Exercise description
Produce a faithful copy of every record below, without the pictures.

Source data

== == ==

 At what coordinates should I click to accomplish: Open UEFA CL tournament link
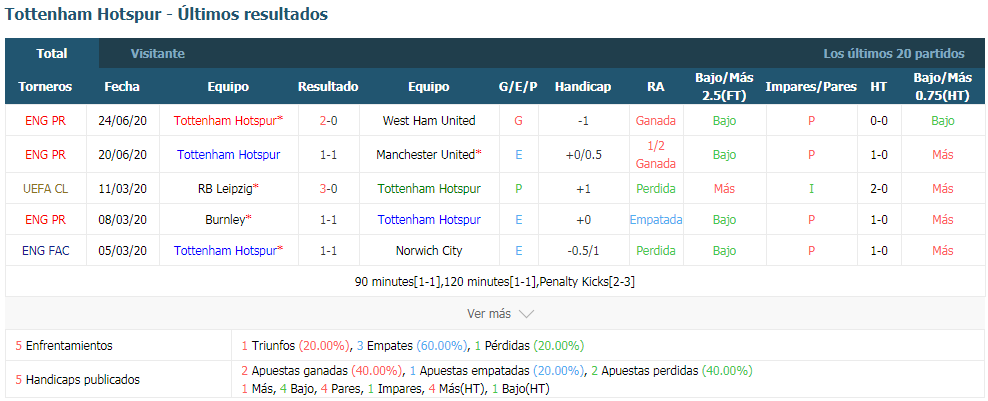point(45,189)
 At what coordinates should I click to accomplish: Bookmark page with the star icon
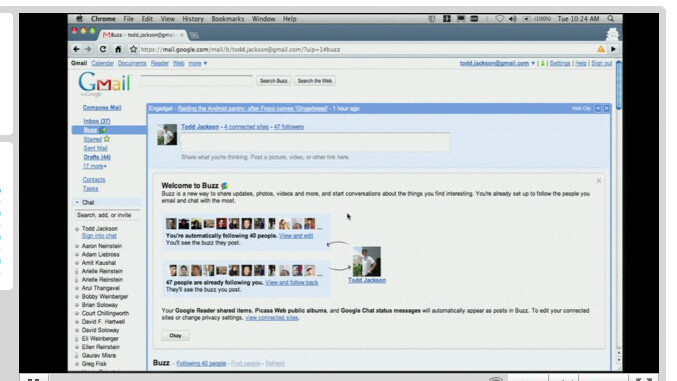pyautogui.click(x=133, y=49)

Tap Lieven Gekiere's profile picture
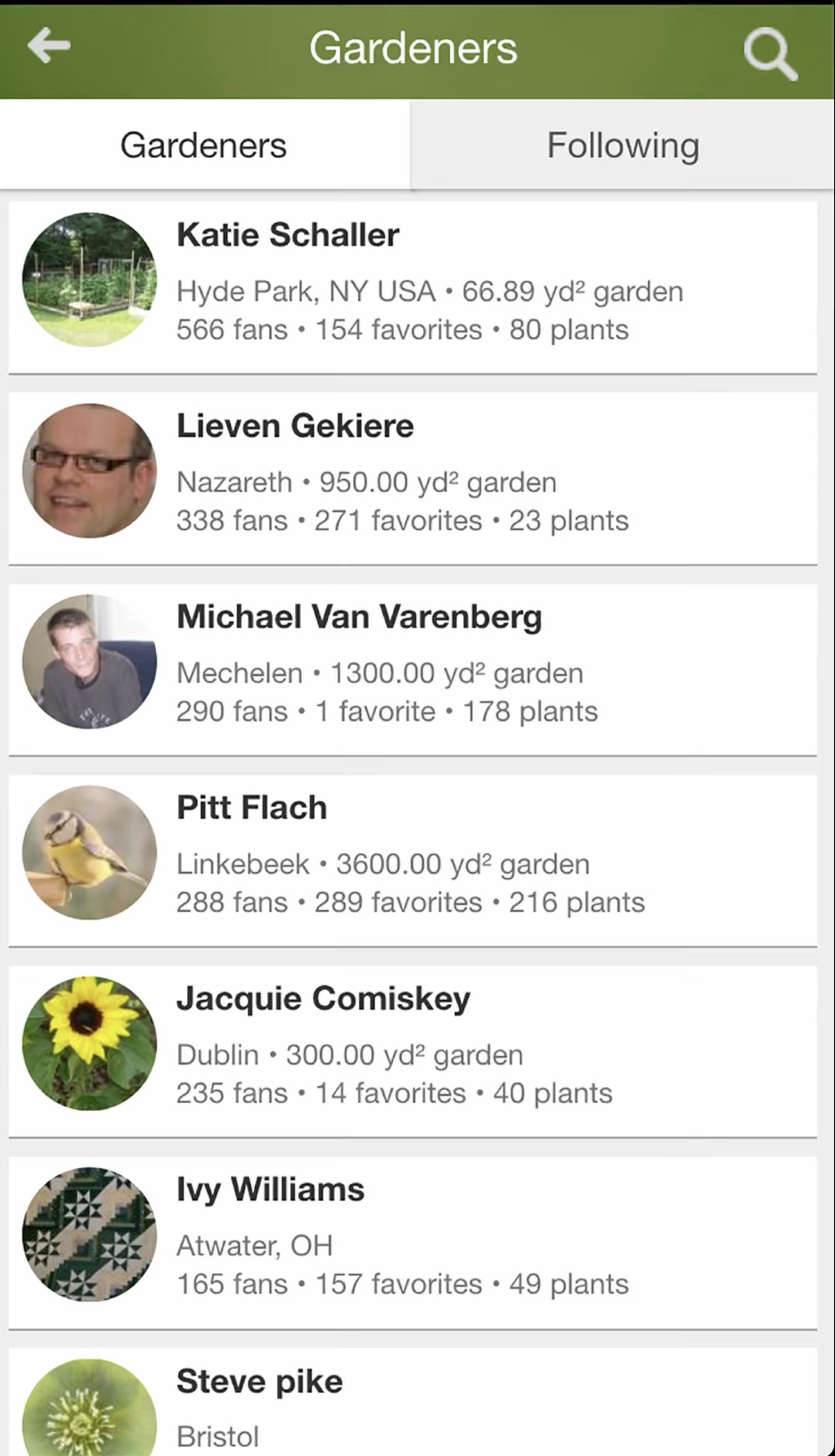89,471
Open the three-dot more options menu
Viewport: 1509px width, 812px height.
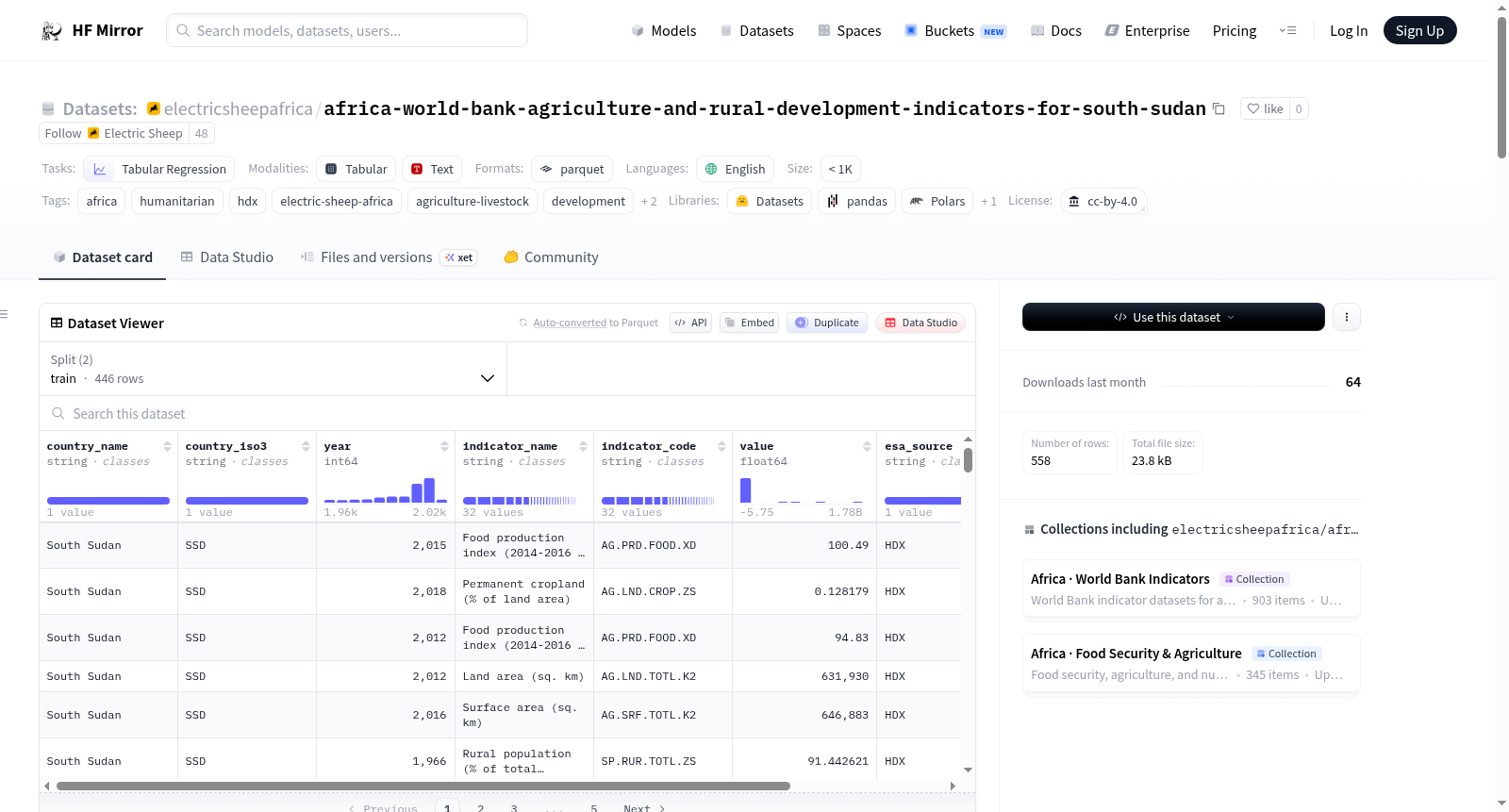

== == ==

Task result
 At what coordinates should I click to accomplish: Open UEFA CL tournament link
point(45,189)
 At what coordinates should I click to accomplish: Bookmark page with the star icon
pyautogui.click(x=133, y=49)

Tap Lieven Gekiere's profile picture
89,471
Open the three-dot more options menu
Viewport: 1509px width, 812px height.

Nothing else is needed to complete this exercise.